Text Extraction From Word DOCs in a foundry dataset

scottm · March 7, 2025, 6:21pm

I have an extremely large collection of word documents that I need to organize. I have little experience with the foundry API and as a result the first step, text extraction in python, has left me at a loss. I have tried a regular dataset, regular files, and a mediadataset. Unfortunately, my code is in a secure environment with restricted internet access. I will try and provide some examples, but I feel like text extraction should be simple.

Below is my overall process

Extract the text from each Word document using a library like docx or python-docx.
Create a pandas DataFrame with two columns: filename and text.
Apply preprocessing techniques using NLTK to the text

Isy · March 10, 2025, 11:50am

Hi,

We’d recommend using media sets as they have many features out of the box that make workflows like this easy

You can create a media set by going to your project/folder, clicking ‘New’ and then selecting Media set. When creating the media set, you will want to set it to be a Document media set, and allow DOCX to be an Additional media input format. This means that when you upload the Word Document, it will get converted to a PDF, but you can still access the original file.

You should then be able to write a python transform that extracts the text, but following the docs here. Alternatively, you could use Pipeline Builder to do this instead.

You can also access metadata (eg. filename) in both python transforms and Pipeline Builder, so you can create your two columns.

Hopefully that helps!

scottm · March 10, 2025, 2:03pm

Hi Isy,

Thank you for the reply. Unfortunately, when I follow these steps I get an error message saying upload failed. I wrote a lot of code for UDFs up to this weekend but right now I’m limited to manually importing my data into code work space and then writing it to a dataframe

My steps:

Create New Media Set
Select Document
Select DOCX as additional media input format
Select Transactionless as write mode (I tried transactional)
Drag files into drop files box
Receive Error message: upload failed

Isy · March 10, 2025, 2:04pm

Do you get any other error messages in addition to the ‘Upload failed’ messaged?

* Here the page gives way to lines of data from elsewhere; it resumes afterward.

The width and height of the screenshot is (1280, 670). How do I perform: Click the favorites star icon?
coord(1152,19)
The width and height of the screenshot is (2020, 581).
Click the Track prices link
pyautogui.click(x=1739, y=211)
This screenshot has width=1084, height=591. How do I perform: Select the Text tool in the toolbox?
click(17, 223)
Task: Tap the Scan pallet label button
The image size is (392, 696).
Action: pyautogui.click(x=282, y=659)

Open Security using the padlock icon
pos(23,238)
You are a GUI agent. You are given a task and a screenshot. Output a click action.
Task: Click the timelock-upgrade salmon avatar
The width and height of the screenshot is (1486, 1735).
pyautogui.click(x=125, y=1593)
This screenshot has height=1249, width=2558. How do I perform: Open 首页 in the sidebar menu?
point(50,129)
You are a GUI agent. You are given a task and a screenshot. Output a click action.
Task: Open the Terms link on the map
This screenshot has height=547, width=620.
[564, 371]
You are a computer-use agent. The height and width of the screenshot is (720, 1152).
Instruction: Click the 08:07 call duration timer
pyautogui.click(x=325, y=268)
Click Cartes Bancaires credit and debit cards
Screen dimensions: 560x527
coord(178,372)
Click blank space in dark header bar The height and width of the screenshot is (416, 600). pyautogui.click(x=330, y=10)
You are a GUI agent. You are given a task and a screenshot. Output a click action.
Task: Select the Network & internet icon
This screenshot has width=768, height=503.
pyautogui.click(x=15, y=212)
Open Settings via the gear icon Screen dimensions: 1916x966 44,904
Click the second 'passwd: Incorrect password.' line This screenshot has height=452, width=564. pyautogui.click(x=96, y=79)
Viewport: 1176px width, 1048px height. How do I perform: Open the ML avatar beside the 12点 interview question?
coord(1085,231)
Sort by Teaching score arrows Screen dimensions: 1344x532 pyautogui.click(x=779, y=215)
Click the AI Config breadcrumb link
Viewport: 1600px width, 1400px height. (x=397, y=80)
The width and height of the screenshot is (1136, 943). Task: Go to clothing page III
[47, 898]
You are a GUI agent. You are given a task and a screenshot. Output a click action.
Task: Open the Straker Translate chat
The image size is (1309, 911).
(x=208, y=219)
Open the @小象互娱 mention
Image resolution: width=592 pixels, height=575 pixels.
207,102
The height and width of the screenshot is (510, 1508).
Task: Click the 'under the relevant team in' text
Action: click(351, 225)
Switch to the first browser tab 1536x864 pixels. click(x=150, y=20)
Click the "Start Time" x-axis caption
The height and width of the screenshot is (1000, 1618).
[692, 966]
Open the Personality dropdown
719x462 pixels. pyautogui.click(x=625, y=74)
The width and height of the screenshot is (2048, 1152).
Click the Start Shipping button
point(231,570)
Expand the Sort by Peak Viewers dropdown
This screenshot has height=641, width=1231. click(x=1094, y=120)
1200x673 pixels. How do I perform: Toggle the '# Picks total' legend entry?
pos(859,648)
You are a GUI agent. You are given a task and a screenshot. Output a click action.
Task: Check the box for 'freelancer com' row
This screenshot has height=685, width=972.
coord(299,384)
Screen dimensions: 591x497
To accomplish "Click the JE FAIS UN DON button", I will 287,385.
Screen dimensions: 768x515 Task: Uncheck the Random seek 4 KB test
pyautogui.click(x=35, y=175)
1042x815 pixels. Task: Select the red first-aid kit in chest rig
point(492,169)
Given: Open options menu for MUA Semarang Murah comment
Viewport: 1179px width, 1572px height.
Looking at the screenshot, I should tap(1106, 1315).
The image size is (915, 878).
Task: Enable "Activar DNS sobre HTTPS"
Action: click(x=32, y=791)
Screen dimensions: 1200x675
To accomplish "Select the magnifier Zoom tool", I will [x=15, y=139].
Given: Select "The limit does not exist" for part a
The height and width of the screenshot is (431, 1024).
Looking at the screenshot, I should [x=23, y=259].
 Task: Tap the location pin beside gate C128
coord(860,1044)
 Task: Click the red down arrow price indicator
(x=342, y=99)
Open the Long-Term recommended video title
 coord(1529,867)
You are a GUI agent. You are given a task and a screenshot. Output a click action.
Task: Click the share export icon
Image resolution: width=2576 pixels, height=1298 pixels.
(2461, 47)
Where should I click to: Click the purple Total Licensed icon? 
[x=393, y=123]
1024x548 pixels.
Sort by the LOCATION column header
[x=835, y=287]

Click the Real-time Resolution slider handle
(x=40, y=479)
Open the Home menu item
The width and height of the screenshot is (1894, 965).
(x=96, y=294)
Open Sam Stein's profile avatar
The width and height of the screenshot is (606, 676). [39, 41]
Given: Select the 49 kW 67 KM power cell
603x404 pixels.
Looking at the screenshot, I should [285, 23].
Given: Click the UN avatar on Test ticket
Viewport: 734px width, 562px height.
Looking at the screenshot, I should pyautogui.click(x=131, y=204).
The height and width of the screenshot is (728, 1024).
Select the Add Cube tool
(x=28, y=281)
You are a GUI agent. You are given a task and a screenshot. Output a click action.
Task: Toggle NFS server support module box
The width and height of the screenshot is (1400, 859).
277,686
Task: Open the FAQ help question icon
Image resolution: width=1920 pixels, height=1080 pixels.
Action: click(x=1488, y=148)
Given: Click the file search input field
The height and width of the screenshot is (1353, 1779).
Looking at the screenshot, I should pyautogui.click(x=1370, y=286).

scottm · March 10, 2025, 7:30pm

Isy,

Not that I can see. I’d like to resolve the issue. I did check that my files were in fact docx. Can I reach to an engineer or developer point to point and post the solution in here?

Scott

jenny · March 11, 2025, 1:44am

Hi Isy,

I’m facing a similar issue and have a couple of questions to add to the conversation.

When uploading .docx files to Foundry, is it possible to use a Foundry dataset instead of a media set? Additionally, if I want to preserve the original file extension and avoid converting it to a PDF, can this be achieved within a media set?
For complex Word documents, how does the built-in Palantir solution compare to the docx library in terms of functionality and performance? I currently have code that utilizes the docx library to extract text from Word documents, so I’m interested in understanding the pros and cons of each approach.

Thank you to Scott for bringing up this topic and allowing me to piggyback onto your question with some additional inquiries.

Best regards,
Jenny

system · May 10, 2025, 1:44am

This topic was automatically closed 60 days after the last reply. New replies are no longer allowed.